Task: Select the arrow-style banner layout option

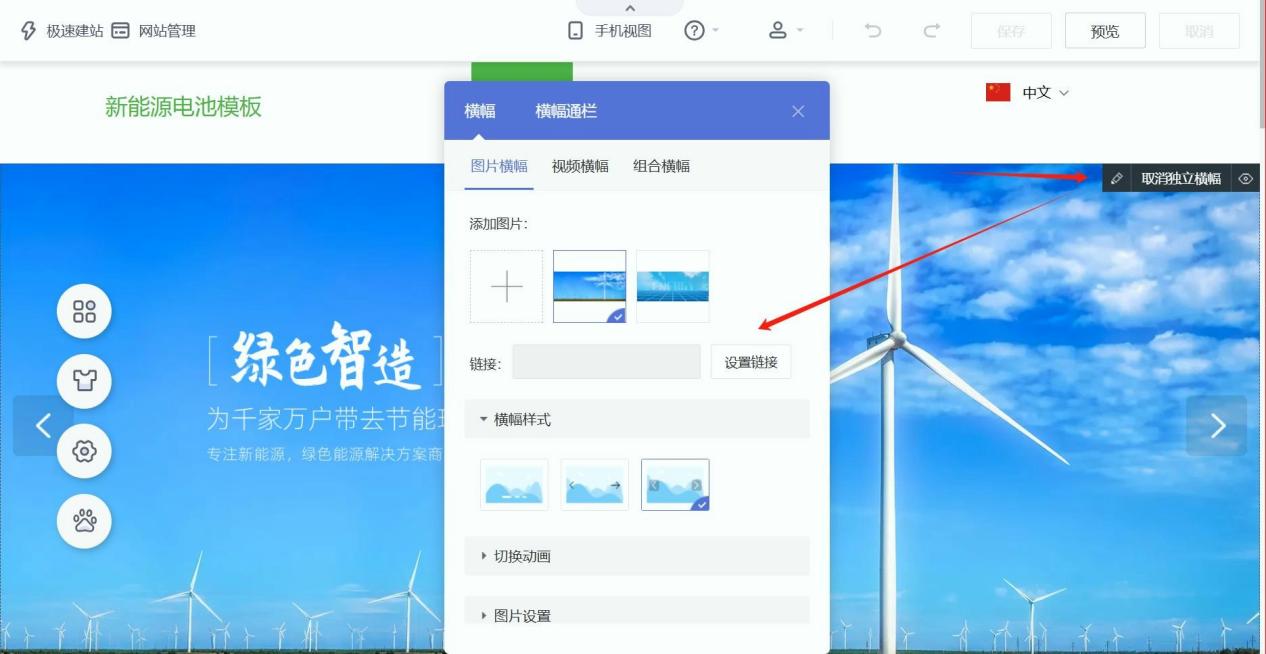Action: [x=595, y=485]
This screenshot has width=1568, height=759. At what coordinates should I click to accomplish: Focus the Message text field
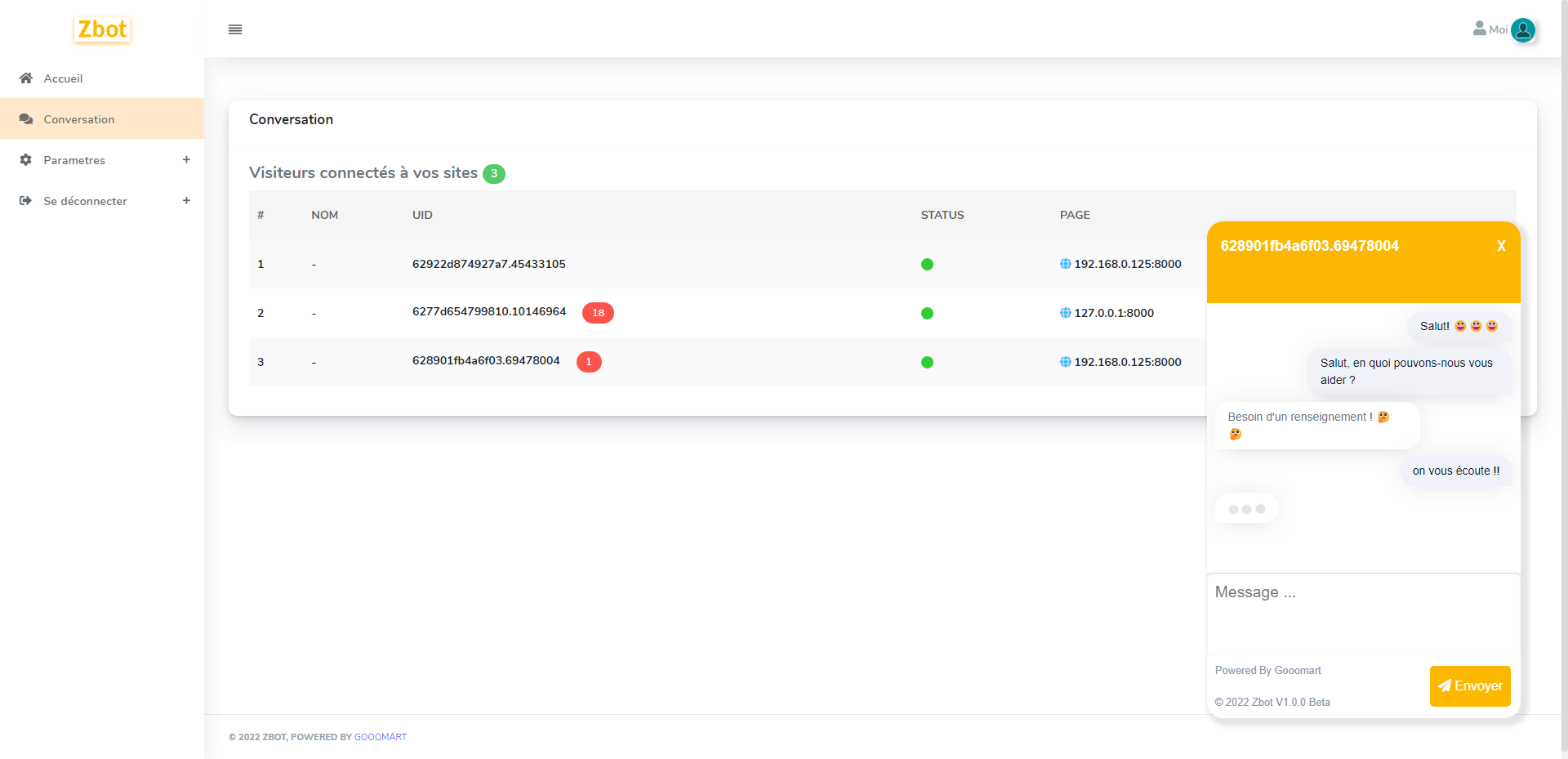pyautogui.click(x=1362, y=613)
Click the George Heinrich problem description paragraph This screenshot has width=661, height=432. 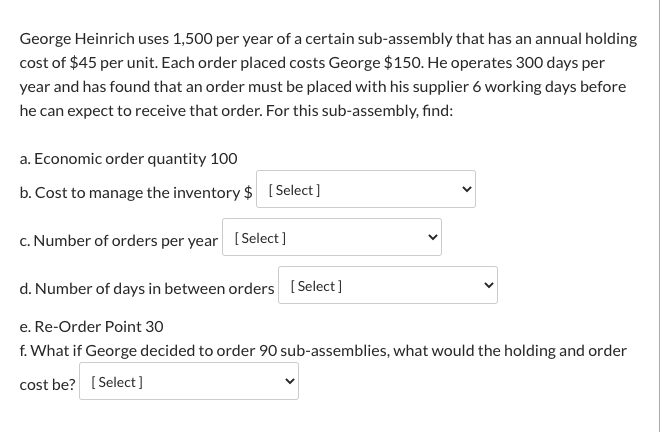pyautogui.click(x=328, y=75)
====
=== PROBLEM REQUIREMENTS ===
Write out the stretch of the records from the line containing "This screenshot has width=1568, height=759." through the line containing "pyautogui.click(x=1362, y=613)", leaving the pictures out of your answer.

=== RESULT ===
This screenshot has width=1568, height=759. At what coordinates should I click to accomplish: Focus the Message text field
pyautogui.click(x=1362, y=613)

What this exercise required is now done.